A graph to boost efficiency
While still configuration-free.
A network where RBridges can
Route packets to their target LAN.
The paths they find, to our elation,
Are least cost paths to destination!
With packet hop counts we now see,
The network need not be loop-free!
RBridges work transparently,
Without a common spanning tree.
— Ray Perlner

You really can’t argue against a poem like that, but before you go deploying TRILL with those rhyming couplets dancing around in your head we should probably look at how it works so you know what you’re in for. In terms of headline features, TRILL is:

perhaps most simply described as “layer 2 routing” (controversy alert!);
capable of ECMP (Equal Cost Multi Path) delivery of frames;
the protocol allows “unlimited” equal cost paths
unclear if there may be hardware dependent limits
a replacement for the Spanning Tree Protocol ;
transparent to end stations;
a “zero configuration” protocol;
compatible with existing bridges (can do incremental deployment);
scalable.

When I say Layer 2 routing, in order to avoid the inevitable backlash, it’s only true up to a point – in theory, frames are routed from end to end across the layer 2 domain based on a knowledge of where a remote MAC address is located. Reality though means that there is still need to flood frames at times, and that’s a behavior you don’t see with true routing protocols, right? Imagine a routing protocol where if you don’t have a route, you simply send the packet everywhere in the hopes that eventually it gets to the right destination? Ok, so not quite truly routing then, but certainly within the layer 2 domain, we’re going to try to route as many frames as possible. Maybe it’s just Smart Bridging?

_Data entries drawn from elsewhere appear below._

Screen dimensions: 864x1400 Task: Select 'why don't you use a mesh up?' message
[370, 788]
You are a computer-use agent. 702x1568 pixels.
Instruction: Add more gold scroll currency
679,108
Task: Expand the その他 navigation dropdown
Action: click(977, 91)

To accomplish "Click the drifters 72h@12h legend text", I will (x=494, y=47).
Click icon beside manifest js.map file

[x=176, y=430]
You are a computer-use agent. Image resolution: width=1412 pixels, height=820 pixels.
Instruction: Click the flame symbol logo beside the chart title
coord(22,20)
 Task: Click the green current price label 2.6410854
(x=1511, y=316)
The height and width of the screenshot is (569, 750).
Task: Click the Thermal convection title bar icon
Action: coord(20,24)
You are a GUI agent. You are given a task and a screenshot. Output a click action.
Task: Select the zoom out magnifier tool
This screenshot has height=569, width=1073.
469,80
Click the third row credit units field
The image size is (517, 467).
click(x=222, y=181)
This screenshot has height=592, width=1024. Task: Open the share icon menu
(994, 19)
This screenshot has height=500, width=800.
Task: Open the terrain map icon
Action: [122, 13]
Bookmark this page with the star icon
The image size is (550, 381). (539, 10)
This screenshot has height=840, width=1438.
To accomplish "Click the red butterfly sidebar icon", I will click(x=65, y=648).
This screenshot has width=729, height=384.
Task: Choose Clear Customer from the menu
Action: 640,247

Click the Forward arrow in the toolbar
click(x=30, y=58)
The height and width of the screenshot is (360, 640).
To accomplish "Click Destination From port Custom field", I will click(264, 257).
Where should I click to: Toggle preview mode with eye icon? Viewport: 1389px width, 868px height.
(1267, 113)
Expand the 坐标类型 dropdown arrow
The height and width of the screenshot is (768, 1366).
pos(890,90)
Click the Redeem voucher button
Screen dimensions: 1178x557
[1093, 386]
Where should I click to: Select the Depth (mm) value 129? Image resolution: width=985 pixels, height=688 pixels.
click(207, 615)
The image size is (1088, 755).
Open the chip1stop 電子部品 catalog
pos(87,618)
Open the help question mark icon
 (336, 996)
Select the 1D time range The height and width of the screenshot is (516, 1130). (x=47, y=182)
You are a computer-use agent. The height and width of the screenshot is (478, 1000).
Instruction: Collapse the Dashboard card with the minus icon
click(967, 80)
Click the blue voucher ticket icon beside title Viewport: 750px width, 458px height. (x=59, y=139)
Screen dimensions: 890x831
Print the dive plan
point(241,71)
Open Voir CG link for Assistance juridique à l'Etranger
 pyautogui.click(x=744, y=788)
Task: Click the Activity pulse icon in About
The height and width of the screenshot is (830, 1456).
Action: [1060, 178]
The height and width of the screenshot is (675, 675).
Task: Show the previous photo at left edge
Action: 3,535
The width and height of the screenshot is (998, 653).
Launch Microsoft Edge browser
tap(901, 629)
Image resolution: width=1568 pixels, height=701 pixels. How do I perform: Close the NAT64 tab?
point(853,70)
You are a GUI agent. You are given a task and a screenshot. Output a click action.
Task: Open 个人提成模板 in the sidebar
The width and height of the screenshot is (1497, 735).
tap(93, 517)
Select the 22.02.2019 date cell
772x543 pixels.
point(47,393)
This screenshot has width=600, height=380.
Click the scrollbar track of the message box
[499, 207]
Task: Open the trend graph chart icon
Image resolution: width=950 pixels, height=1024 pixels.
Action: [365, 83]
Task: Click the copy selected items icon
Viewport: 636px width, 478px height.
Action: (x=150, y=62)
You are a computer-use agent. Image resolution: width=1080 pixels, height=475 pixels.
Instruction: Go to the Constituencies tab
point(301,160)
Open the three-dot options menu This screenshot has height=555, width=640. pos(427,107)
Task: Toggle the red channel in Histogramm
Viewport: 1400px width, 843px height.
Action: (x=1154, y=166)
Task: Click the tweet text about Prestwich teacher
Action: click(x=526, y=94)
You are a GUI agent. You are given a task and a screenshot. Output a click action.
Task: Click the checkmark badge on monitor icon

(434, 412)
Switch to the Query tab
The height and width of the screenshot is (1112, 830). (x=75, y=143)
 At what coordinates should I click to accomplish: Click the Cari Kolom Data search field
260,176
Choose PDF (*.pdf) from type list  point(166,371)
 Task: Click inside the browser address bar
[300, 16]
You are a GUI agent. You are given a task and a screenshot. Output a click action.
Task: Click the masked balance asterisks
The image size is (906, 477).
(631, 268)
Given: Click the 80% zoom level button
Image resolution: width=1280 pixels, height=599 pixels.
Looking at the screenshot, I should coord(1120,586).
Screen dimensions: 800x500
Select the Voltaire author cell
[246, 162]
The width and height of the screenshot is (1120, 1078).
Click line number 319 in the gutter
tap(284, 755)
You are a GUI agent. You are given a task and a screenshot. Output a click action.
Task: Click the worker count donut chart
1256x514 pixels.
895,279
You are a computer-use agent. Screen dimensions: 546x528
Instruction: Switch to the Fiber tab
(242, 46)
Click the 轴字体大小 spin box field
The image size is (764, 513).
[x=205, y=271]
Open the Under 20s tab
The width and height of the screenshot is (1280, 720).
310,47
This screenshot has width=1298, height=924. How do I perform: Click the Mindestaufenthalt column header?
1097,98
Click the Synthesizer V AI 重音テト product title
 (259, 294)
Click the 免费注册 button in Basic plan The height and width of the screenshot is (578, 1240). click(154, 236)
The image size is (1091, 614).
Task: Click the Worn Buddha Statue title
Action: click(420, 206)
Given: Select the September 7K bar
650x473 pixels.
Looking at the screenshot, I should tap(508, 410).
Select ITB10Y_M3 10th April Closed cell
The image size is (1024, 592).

“Routing” frames means you can make smart decisions and use ECMP to load share traffic, meaning that the network diagram we saw earlier with Core bandwidth limited to 20Gbps (which affected East-West traffic flows), now looks like this:

Hooray, we can trunk VLANs through our Core with impunity! Of course, that East-West traffic will likely never go to the Core now anyway, as all paths from Access to Distribution are now available.

A TRILL capable switch is called an RBridge (Routing Bridge). Each RBridge runs IS-IS in order to communicate with other RBridges and establish a routed topology. IS-IS is chosen for a few reasons:

IS-IS runs at Layer 2, so switches require no Layer 3 configuration to make this work
Compare with OSPF, which requires IP addresses to be configured, and uses IP Multicast to communicate!
IS-IS is extensible (consider for example Integrated IS-IS where IP prefix information is piggy-backed on the underlying IS-IS connectivity).
IS-IS is a Link State Protocol, so it’s pretty fast, efficient and scalable.

What if you don’t know IS-IS, or your engineers only know OSPF? It doesn’t matter! TRILL is intended to be plug and play – you don’t need to configure anything to make it work, you just need to enable it and let it discover its own neighbors and do the hard work automatically. It’s unlikely that you would ever need to even see anything other than who your neighbors are, and I sincerely doubt that there will ever be commands implemented to tweak TRILL IS-IS parameters.

But wait – if I already have IS-IS running on my network and I enable TRILL (which uses IS-IS too) on the same VLAN as one of my IS-IS routers, won’t they find each other and get confused? No; the TRILL team thought of that one and use a different multicast MAC for TRILL’s IS-IS implementation, so they will be like ships in the night. A new range of multicast MAC addresses has been assigned for TRILL (01-80-C2-00-00-40 through 01-80-C2-00-00-4F) with, for example, 01-80-C2-00-00-41 assigned for “All IS-IS RBridges”. There’s a new Network Layer Protocol Identifier (NLPID) defined – 0xC0 – and it looks like the TLV Code Points have been approved. IS-IS is basically being extended to support the unique requirements of TRILL, and to ensure that there is no conflict between regular IS-IS and TRILL’s use of IS-IS. You can read more about TRILL’s use of IS-IS in the IETF Internet-Draft “TRILL Use of IS-IS (draft-ietf-isis-trill-05)”.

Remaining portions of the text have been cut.